De nuevo regresamos a la idea de una valoración no adolescente que nos hace pensar en conductas normales como aberrantes. La confrontación con este joven particular versó sobre la importancia de respetar la sexualidad de los demás, y de paso, los cuadernos. Pudo entender porqué una profesora se había sentido ofendida, aunque su intención no fuese por supuesto lastimarla; pudo entender que algunos de sus compañeros estaban en diferentes estadíos de desarrollo sexual y que pintar genitales en sus cuadernos podría no ser con facilidad asumido en forma de chiste o una complicidad de compañeros. En fin, el aprendizaje valió más que el regaño, o su propia vergüenza o el enojo de la profesora (con quien después se habló y entendió que no era algo en su contra). A todos nos ha asustado cómo la edad de vivencias sexuales parece reducirse día con día y creemos que si las cosas siguen así, tendremos alumnos de primero de secundaria haciendo el amor con poses que harían sonrojarse a los practicantes del Kama Sutra. ¿Acaso los adolescentes ahora son más sexuales? Es Probable que no. Su deseo es muy parecido a lo que fue nuestro propio deseo, al de nuestros padres y tatarabuelos. Las posibilidades de expresión han cambiado, eso sí y también la normatividad social. Existe, es cierto, una mayor carga de constante excitación sexual a nivel social. Los adolescentes de ahora tienen acceso a fuentes de más profunda excitación que las que tuvimos nosotros. Hace 10 años era muy difícil encontrar call girls en México, o centros de masajes, en la televisión por cable no se pasaban canales en explícito sexuales, etc. Pero eso tampoco es culpa de los adolescentes actuales. Es la expresión de una sociedad más compleja, donde la anterior moralidad social no opera, sino otra que tal vez compartimos o no, pero que es por definición más explícita.

¿Qué nos queda por hacer en tanto educadores? Muy poco: en primer lugar entender que la sexualidad está intrínsecamente ligada a una valoración moral y que no es en la escuela donde se construye la moralidad sexual, sino en la familia. Actuar como paladín de una moralidad que nos ha servido en términos personales no hará sino alejarnos de los adolescentes y, en algunos casos, invadir el espacio no negociable de la intimidad sexual de la persona. Es cierto que en la normatividad escolar tiene que estar contemplada una reglamentación en relación con los actos de carácter más o menos sexual que los adolescentes puedan desempeñar en instalaciones escolares.

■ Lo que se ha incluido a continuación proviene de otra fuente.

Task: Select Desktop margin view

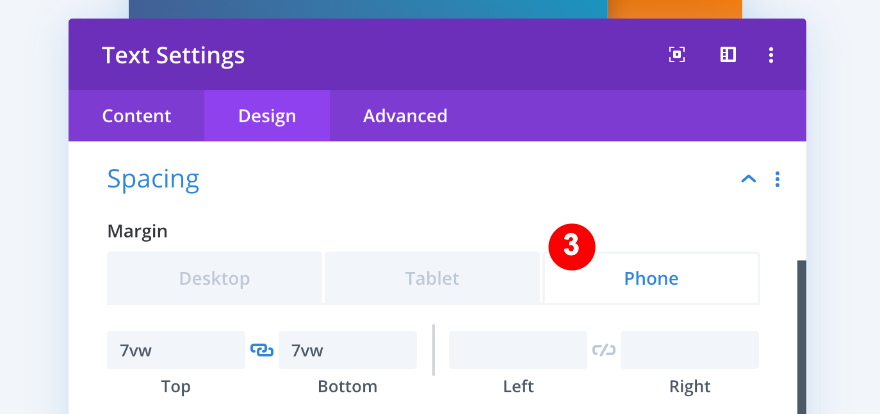Action: (x=214, y=278)
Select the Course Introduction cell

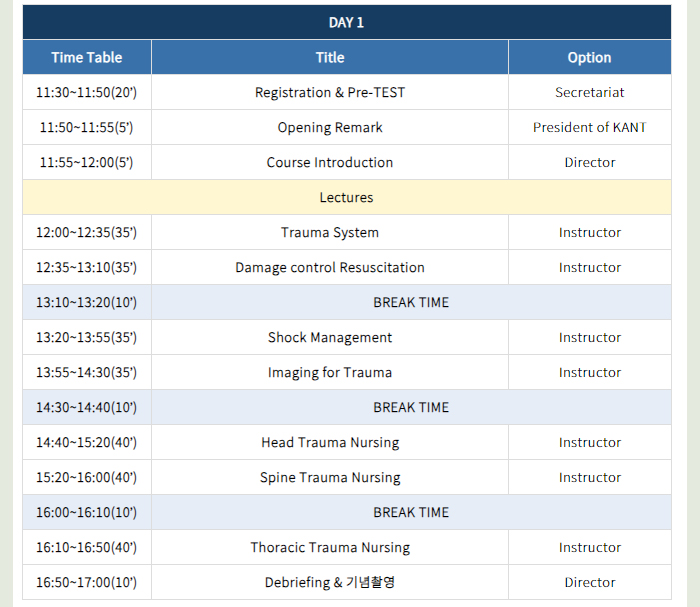pos(330,162)
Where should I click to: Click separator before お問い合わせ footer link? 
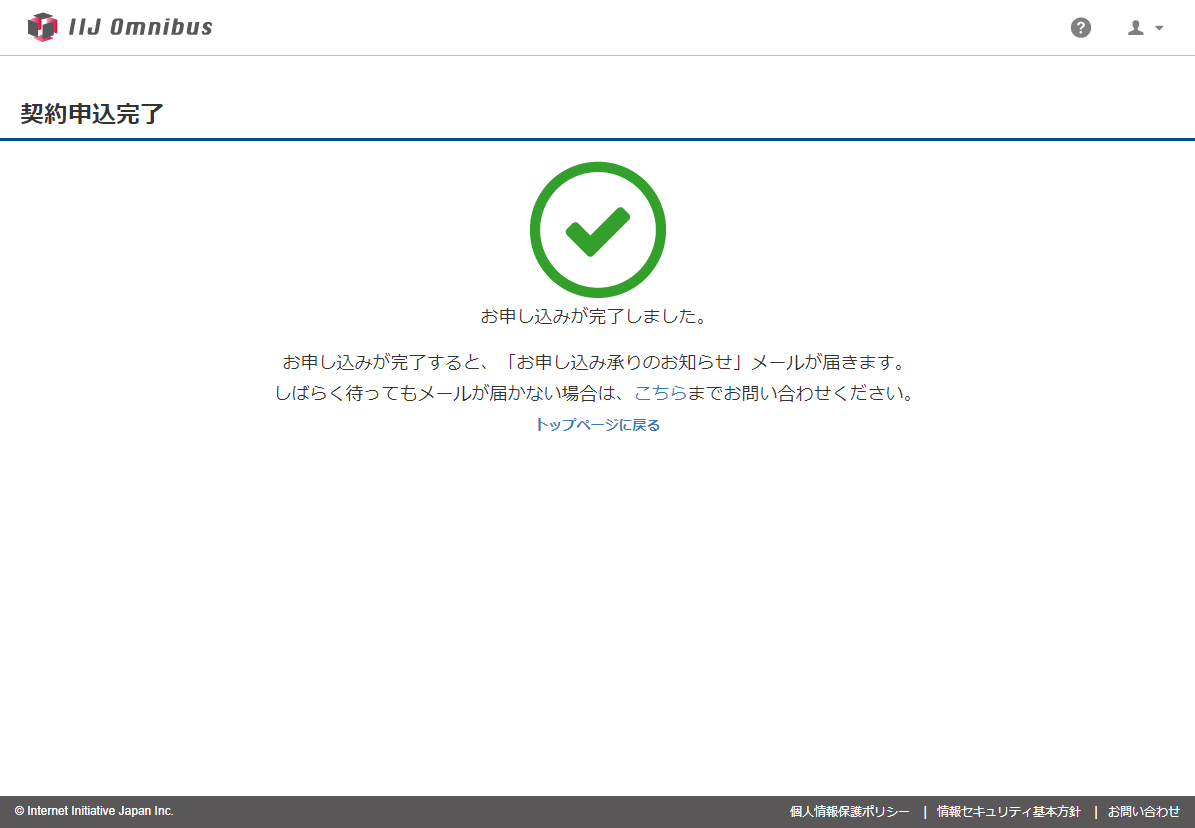1095,812
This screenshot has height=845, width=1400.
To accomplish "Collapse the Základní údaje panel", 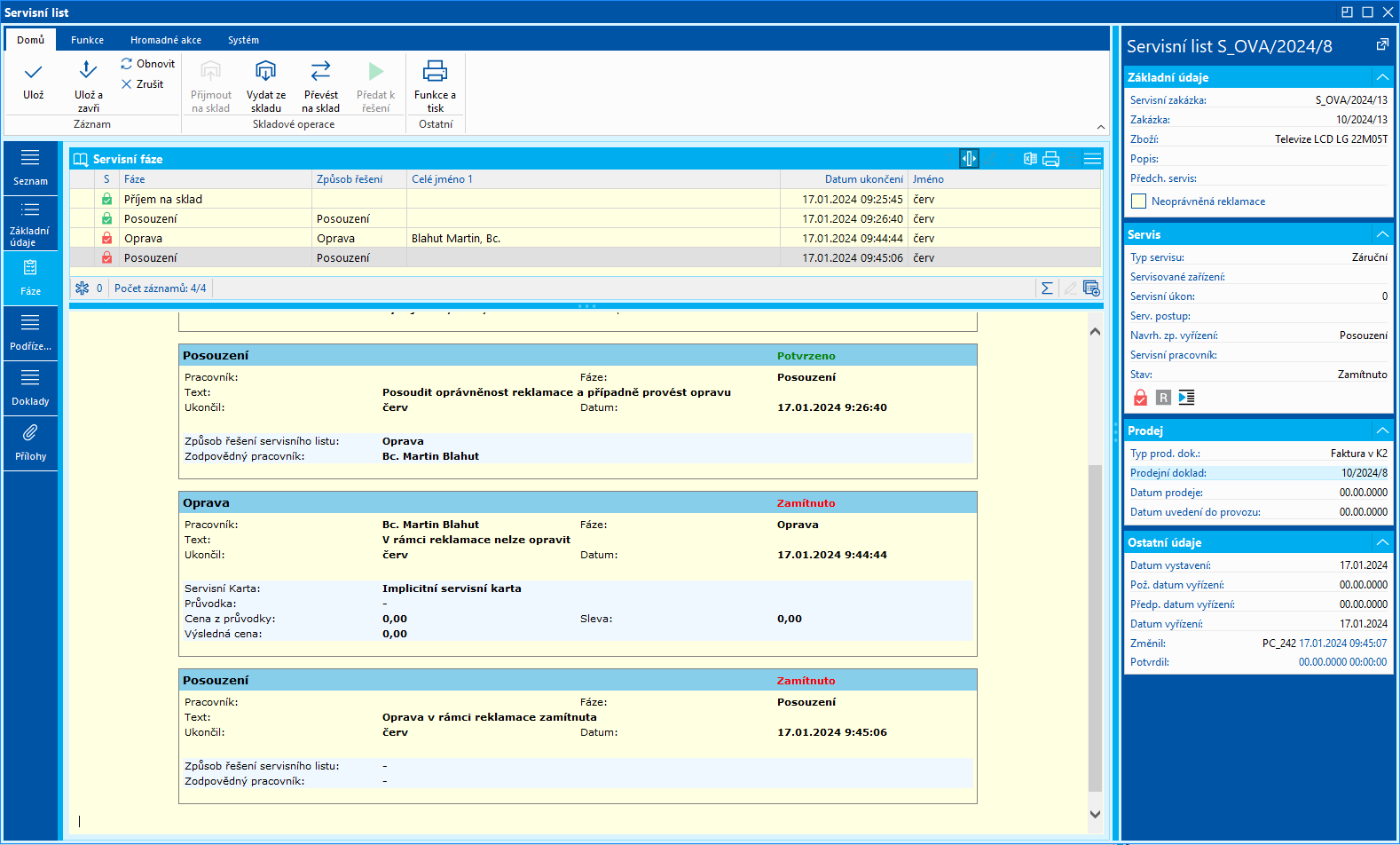I will tap(1381, 77).
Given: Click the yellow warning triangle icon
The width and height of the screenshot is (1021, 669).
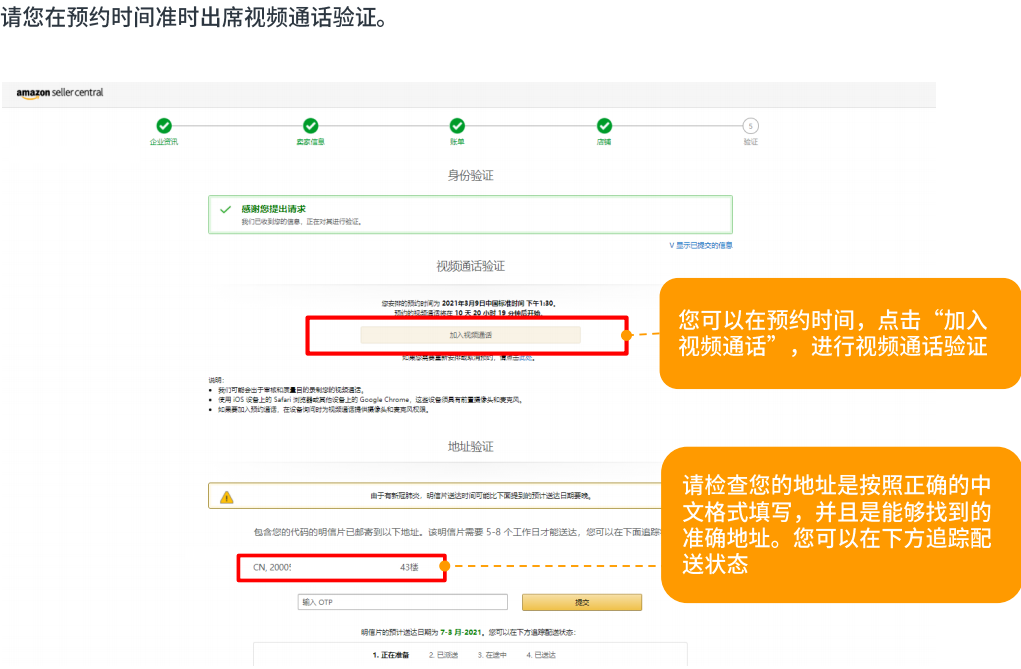Looking at the screenshot, I should (x=227, y=496).

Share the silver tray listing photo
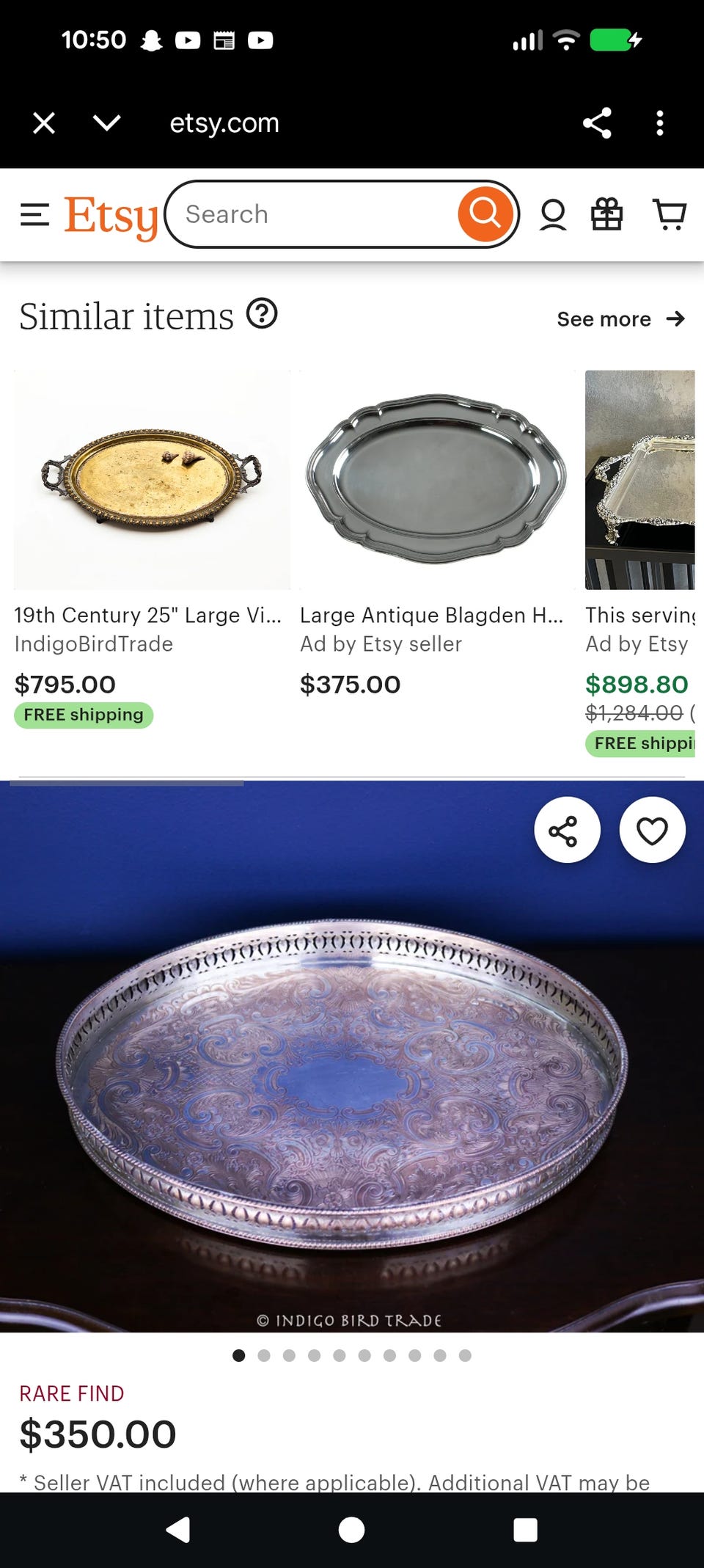(567, 830)
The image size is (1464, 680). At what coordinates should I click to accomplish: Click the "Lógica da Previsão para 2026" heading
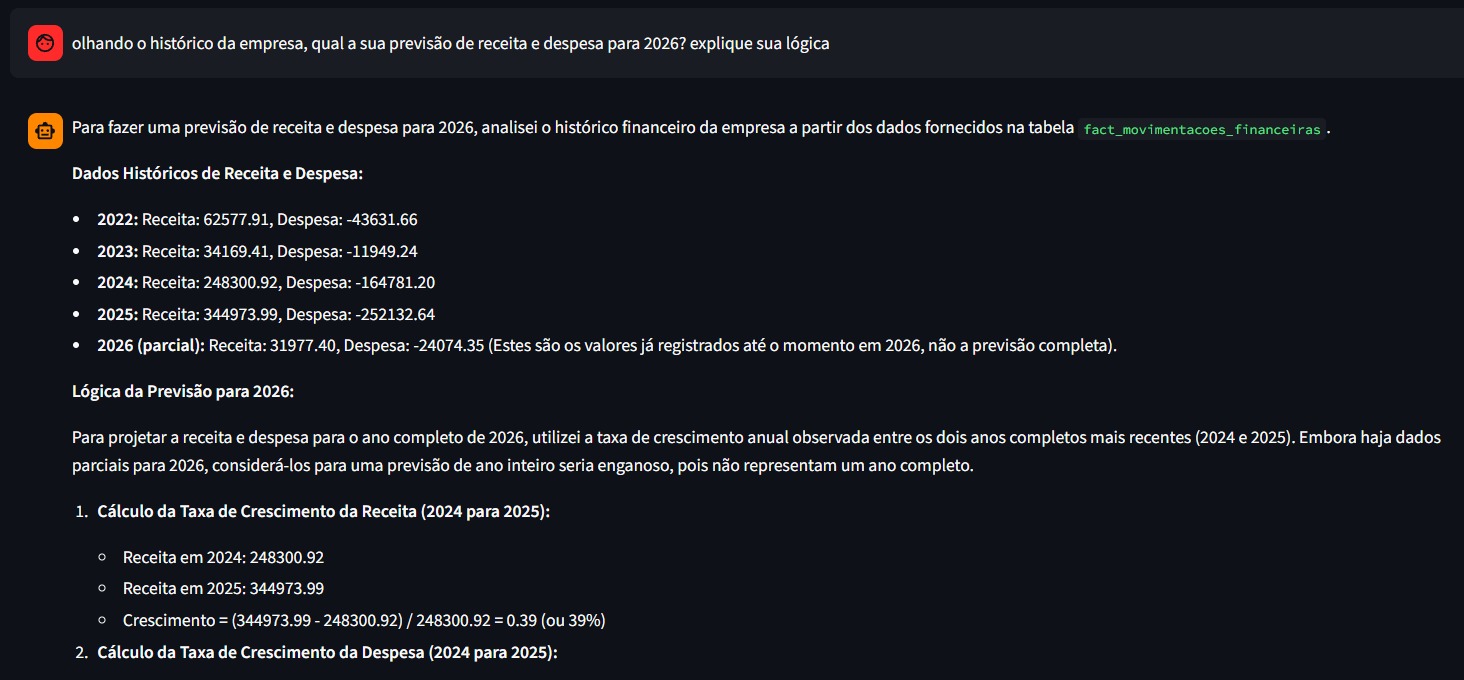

Y es cierto también que esa normatividad tiene en común un carácter operativo y moral. Pero, es muy importante no confundir aquí el papel de la escuela. La educación escolar puede plantear guías de una educación sexual en los niveles informativos, nunca morales. Esa es una tarea de la persona, en primer lugar, y de la familia. La escuela tiene, en todo caso, la obligación de normativizar la caracterización y diferenciación del entorno escolar como un entorno no sexualizado. En otras palabras, es necesario que la escuela -que tiene que ser neutral en materia de moralidad sexual, para permitir la confluencia de adolescentes con muy diversa educación sexual familiar y muy diversas valoraciones morales- plantee a sus alumnos la necesidad de establecer que aquello que deba ser privado no pueda ser público, y el hecho de que el espacio escolar es por definición público. Para el profesor, ello implica que debe abstenerse de tratar de normar o comentar de modo valorativo la actividad sexual de sus alumnos, en tanto ellos tengan claro que su actividad sexual debe mantenerse fuera del entorno escolar, un entorno que se acepta neutralizado en términos de vida sexual.